Sources of Probiotics and Prebiotics
Natural Sources of Probiotics and Prebiotics
Are there natural sources of probiotics and prebiotics? Actually, there are a lot of natural sources for prebiotics, but there are none for probiotics since the latter are not naturally-occurring ingredients but are actually created or manufactured. There are still ways though, by which you can get your proper dose of probiotics.
Where to get prebiotics
These are non-digestible food ingredients that work on the gut by inducing the growth of good bacteria found in the stomach. Prebiotics can be carbohydrates, soluble fibers or dietary fibers. They are present in various plants, particularly those rich in fructan, like kiwi, asparagus, leeks, artichoke, garlic and onion.
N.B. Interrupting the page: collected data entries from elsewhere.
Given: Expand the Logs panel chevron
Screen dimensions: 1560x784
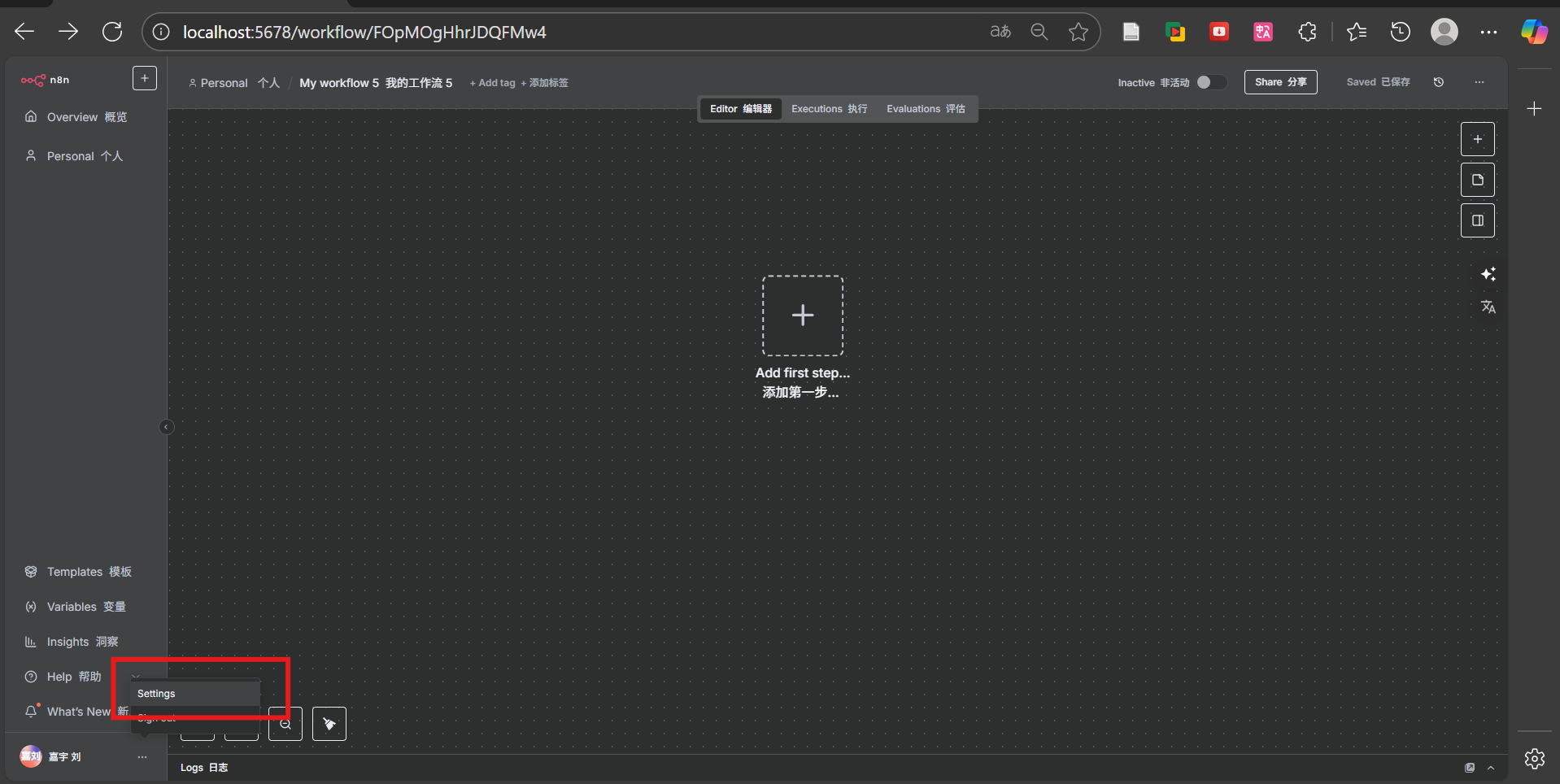Looking at the screenshot, I should click(1491, 768).
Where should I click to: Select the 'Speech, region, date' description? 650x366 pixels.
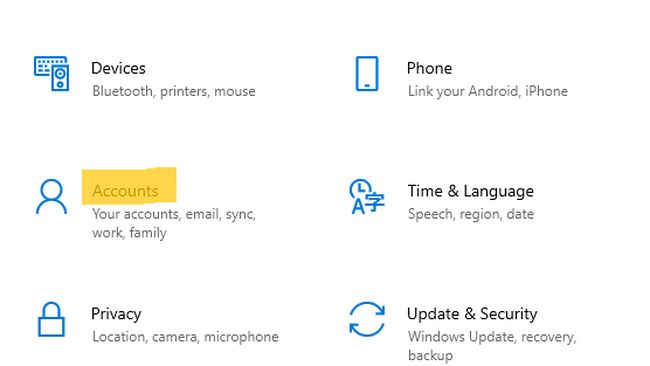coord(471,214)
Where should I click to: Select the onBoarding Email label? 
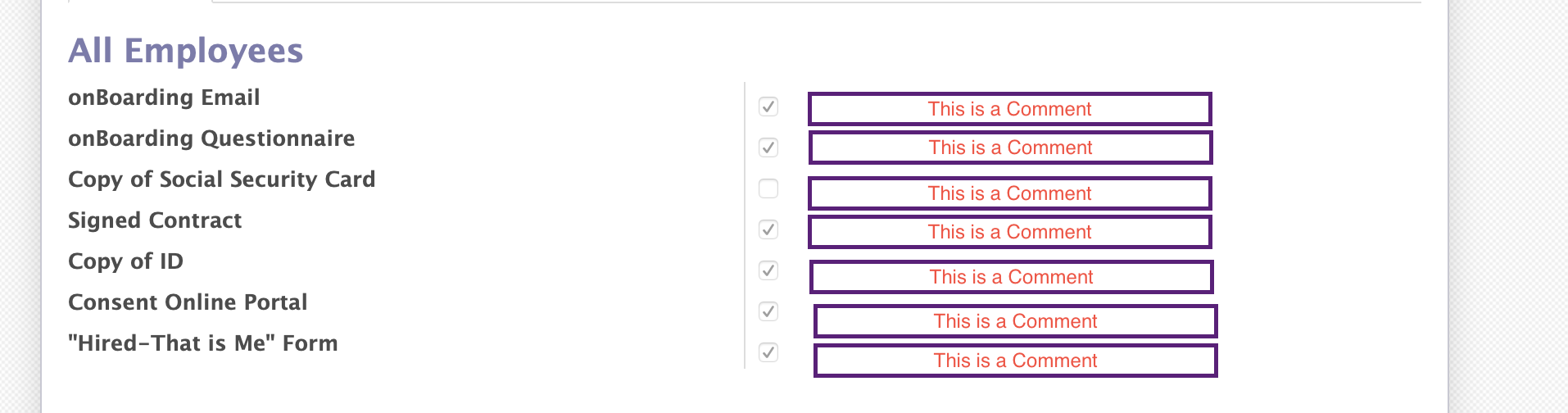[x=164, y=98]
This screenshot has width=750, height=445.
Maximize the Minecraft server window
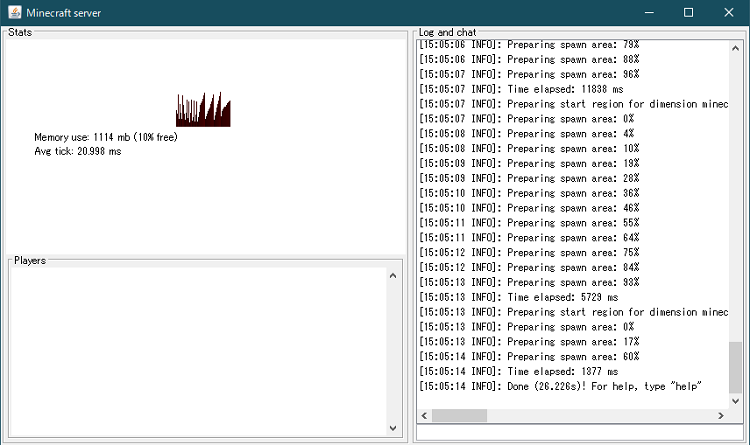click(x=688, y=13)
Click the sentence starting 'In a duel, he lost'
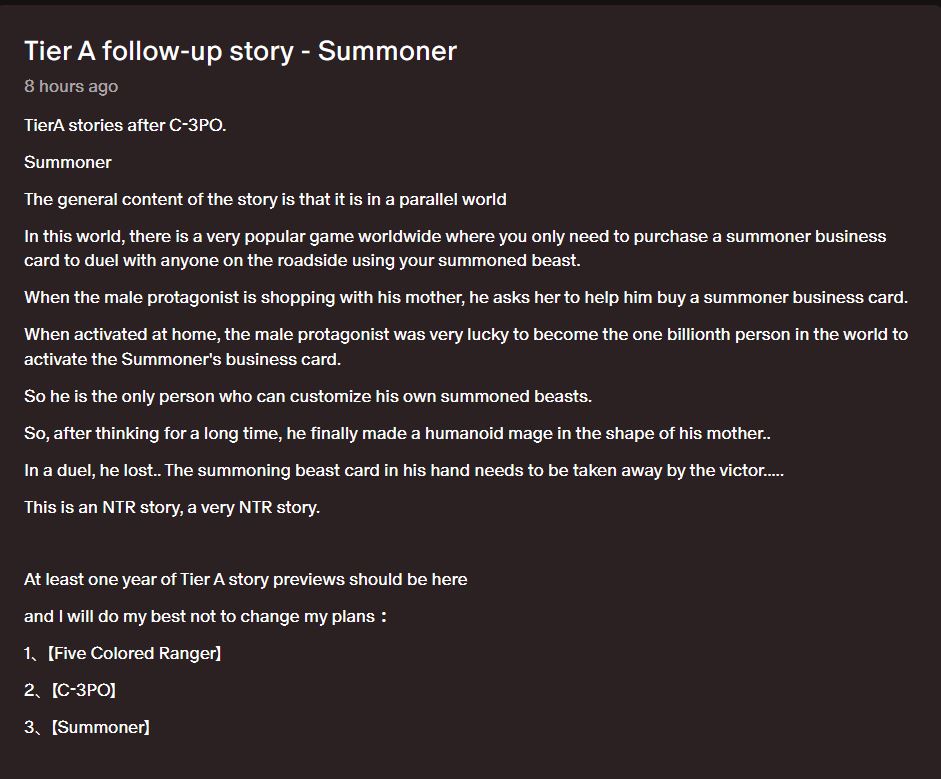Viewport: 941px width, 779px height. (403, 470)
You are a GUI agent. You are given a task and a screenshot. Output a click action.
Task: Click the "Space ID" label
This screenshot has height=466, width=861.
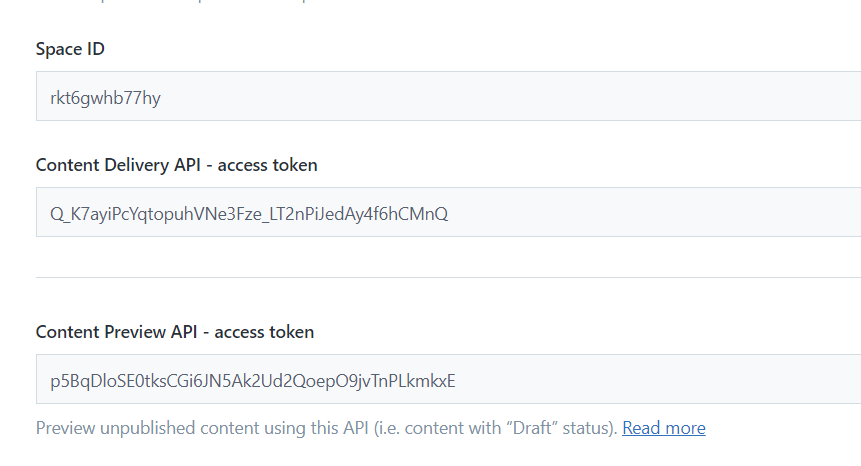[x=70, y=49]
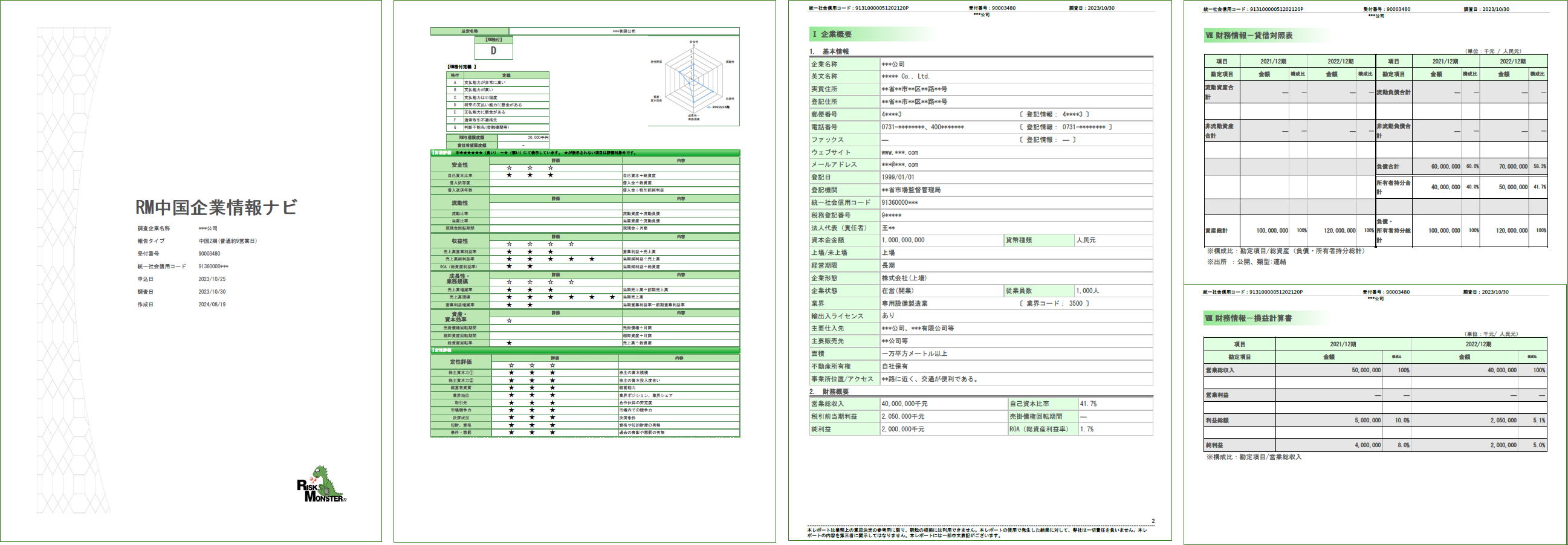This screenshot has height=545, width=1568.
Task: Click the 法人代表 value 王**
Action: tap(888, 228)
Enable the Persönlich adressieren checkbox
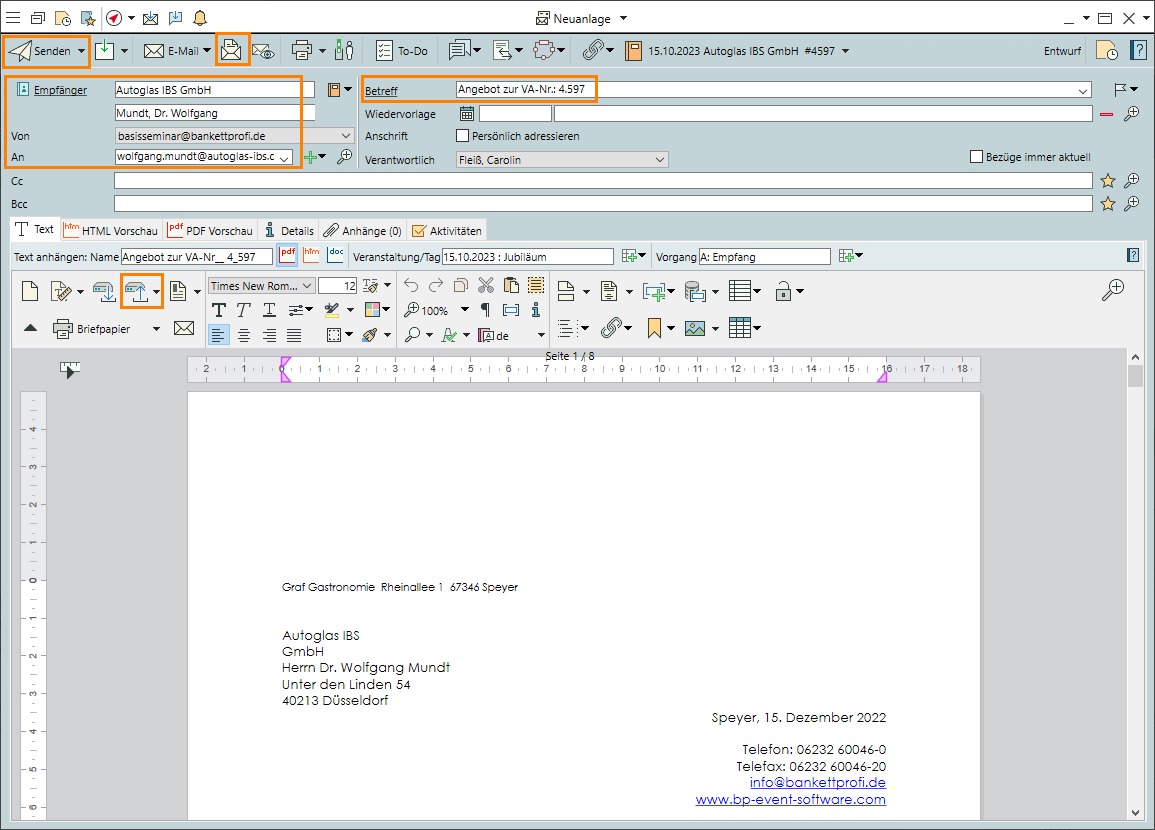The height and width of the screenshot is (830, 1155). click(x=462, y=136)
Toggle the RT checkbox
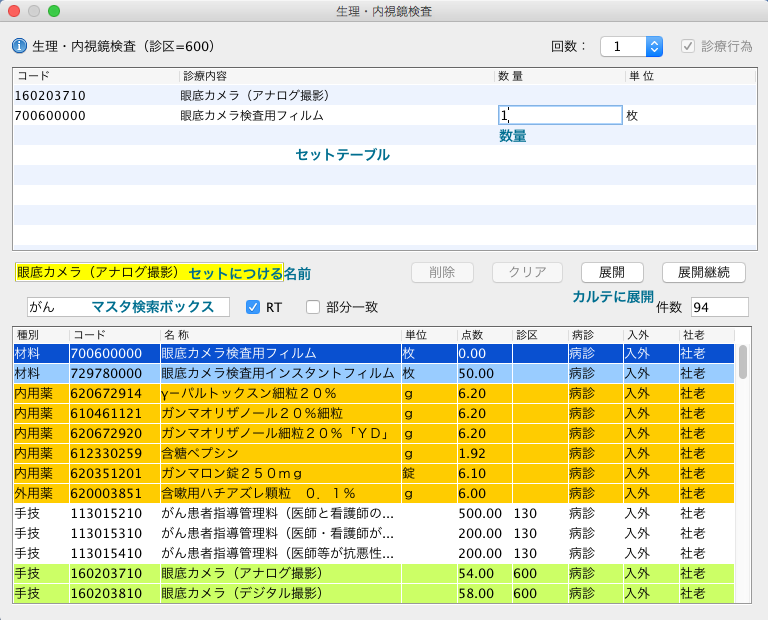This screenshot has width=768, height=620. pyautogui.click(x=253, y=307)
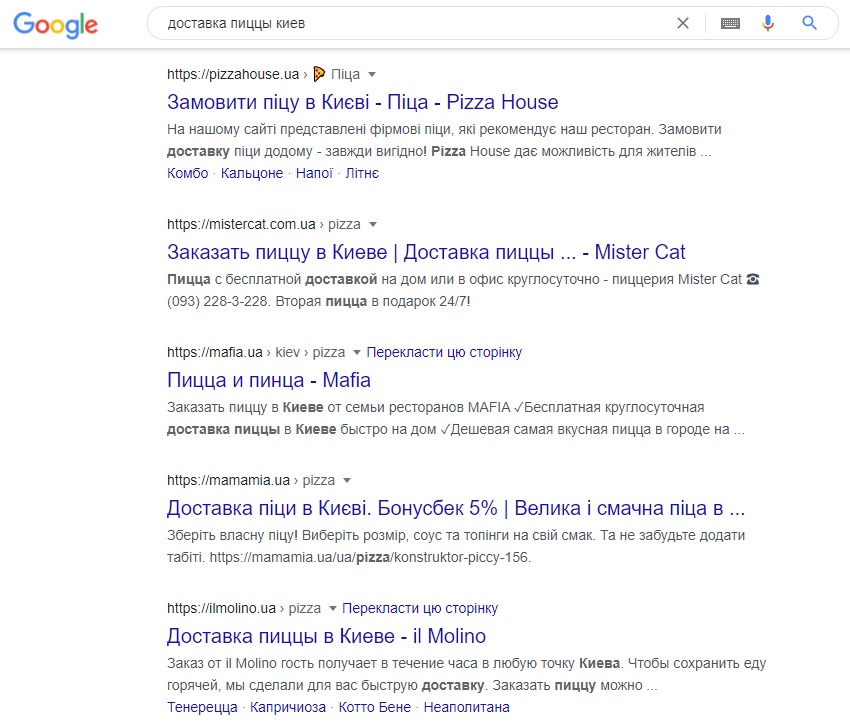Viewport: 850px width, 724px height.
Task: Open the mamamia 'Доставка піци в Києві' result
Action: (455, 507)
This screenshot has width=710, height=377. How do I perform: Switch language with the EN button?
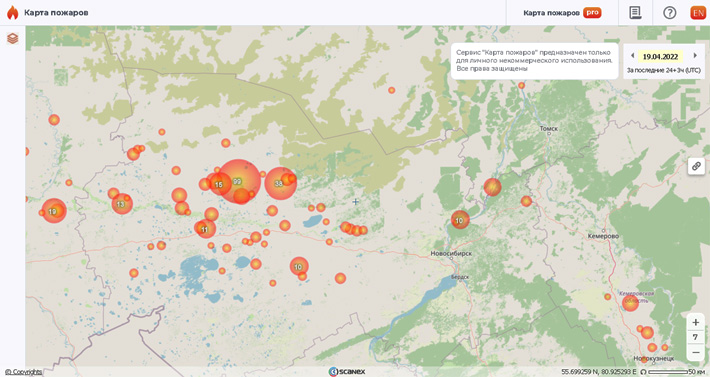coord(698,13)
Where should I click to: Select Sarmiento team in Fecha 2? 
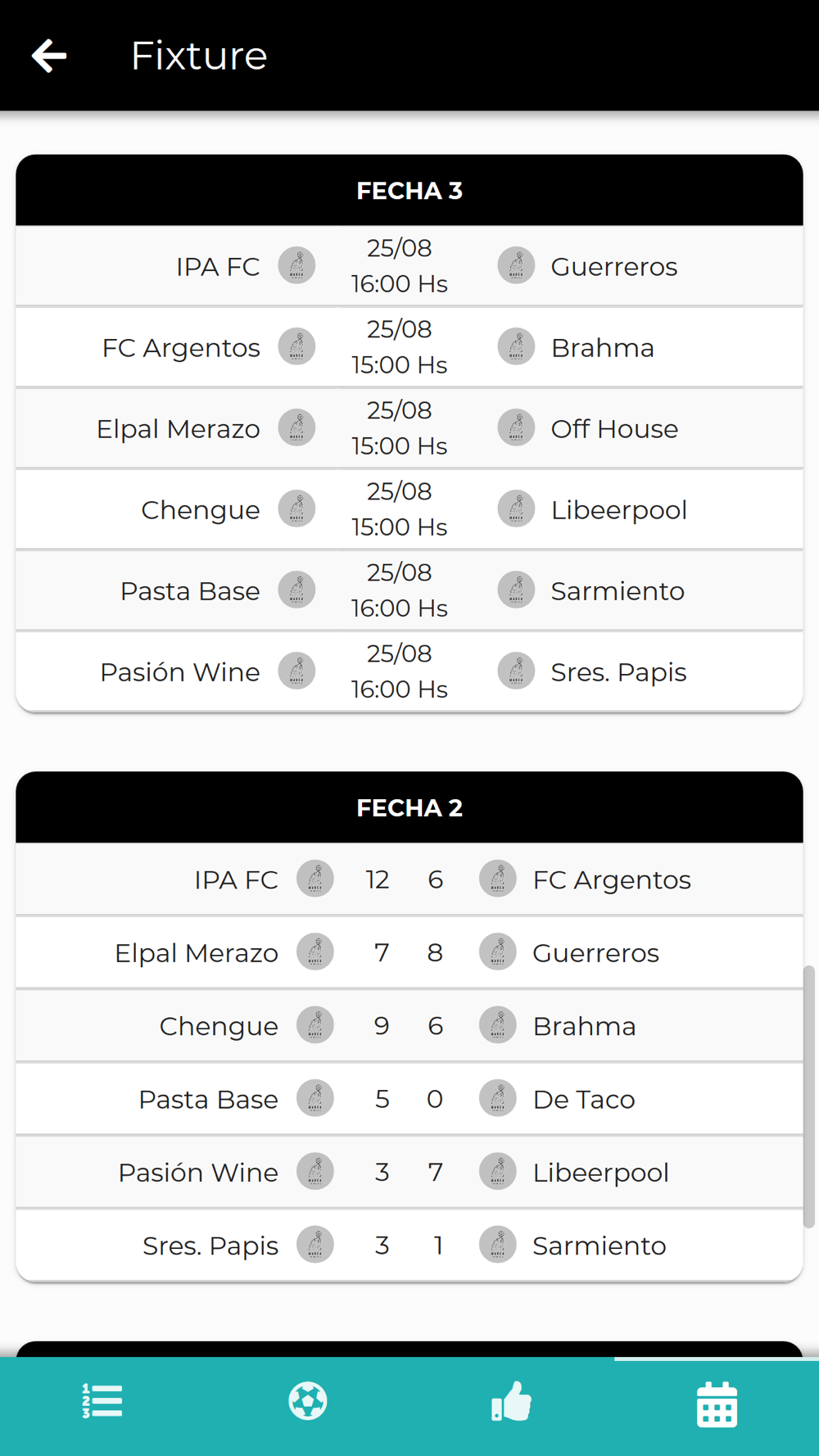tap(600, 1246)
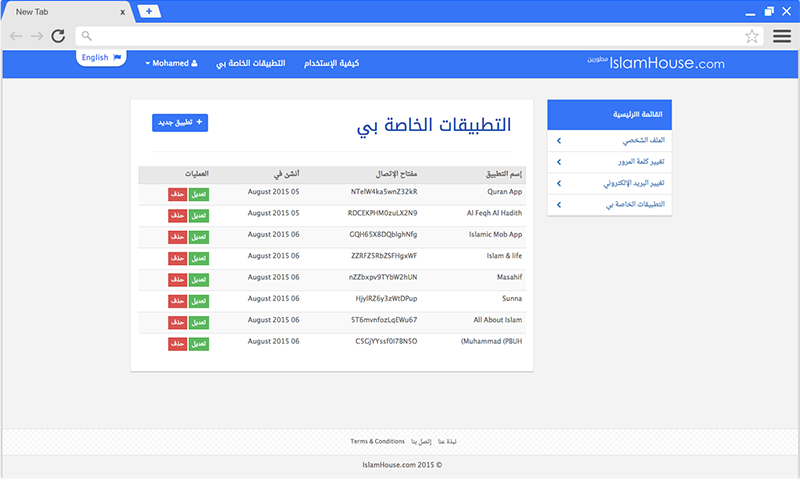Open التطبيقات الخاصة بي in the navbar
800x480 pixels.
coord(251,63)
Soybeans are also good sources of prebiotics, and so are oats, unrefined barley and wheat and plants rich in inulin, such as jicama and chicory root.
These are the natural sources of prebiotics, although their popularity has led to more food manufacturers adding them to food products like bread and cereals. Prebiotics are also known for inducing metabolic activity, which is good for the overall health of a person. In addition, studies have noted the positive effects of prebiotics on the immune system, on mineral absorption and on bowel pH.
Sources of probiotics
Probiotics, on the other hand, are not naturally present in food but are usually manufactured and added to food. Fermented foods are the most common sources of probiotics, with yogurt, soy drinks, tempeh, miso, fermented and unfermented milk being some of the food choices that may contain probiotics.
Probiotics have the same functions as the good bacteria found in the stomach. They can also be acquired in nutritional supplements. People who take probiotic nutritional supplements are supposed to be increasing the level of good bacteria that are already in their digestive systems. The most common microbes used as probiotics are bifidobacteria and lactic acid bacteria. Bacilli and yeasts are also used as probiotics.
Health benefits of probiotics and prebiotics
Both of these groups have positive effects on the digestive system. They have been touted as potential treatment for diarrhea, inflammatory bowel disease, irritable bowel syndrome, urogenital disorders and other digestive diseases. Prebiotics, in particular, are believed to reduce the chances of a person of developing colorectal cancer.
The digestive system is responsible for breaking down the food we ingest. It is also the system that distributes nutrients to the whole body. This means that when it is not working properly or a person has any digestive disorder; his or her whole body will feel the effect. This is the reason why digestive health is given great emphasis by health experts.
Studies on probiotics and prebiotics
Numerous studies have been done to identify natural sources of probiotics and prebiotics which led to claims that the latter is better than the former, given that they are more naturally-occurring as opposed to being manufactured. However, this does not mean that probiotics do not offer their own benefits to human health.
The claim that prebiotics are much better for the body may have some basis. A study from the School of Food Biosciences of the University of Reading in England involved an experiment wherein a group of people were given prebiotic diet for a week, while another group was given probiotic diet over the same period.
After the first week, the participants in the prebiotic group showed an increase in good bacteria population, while those in the probiotic group did not exhibit much change, although experts claim that probiotics do have positive effects in the long run. The study may be comprised by a small number of participants and the increase in the level of good bacteria exhibited by the prebiotic group may be minimal after a week, but it did point to some encouraging results.
Natural sources of probiotics and prebiotics may be hard to come by, particularly for probiotics, but both have been found to be beneficial to the digestive health of humans.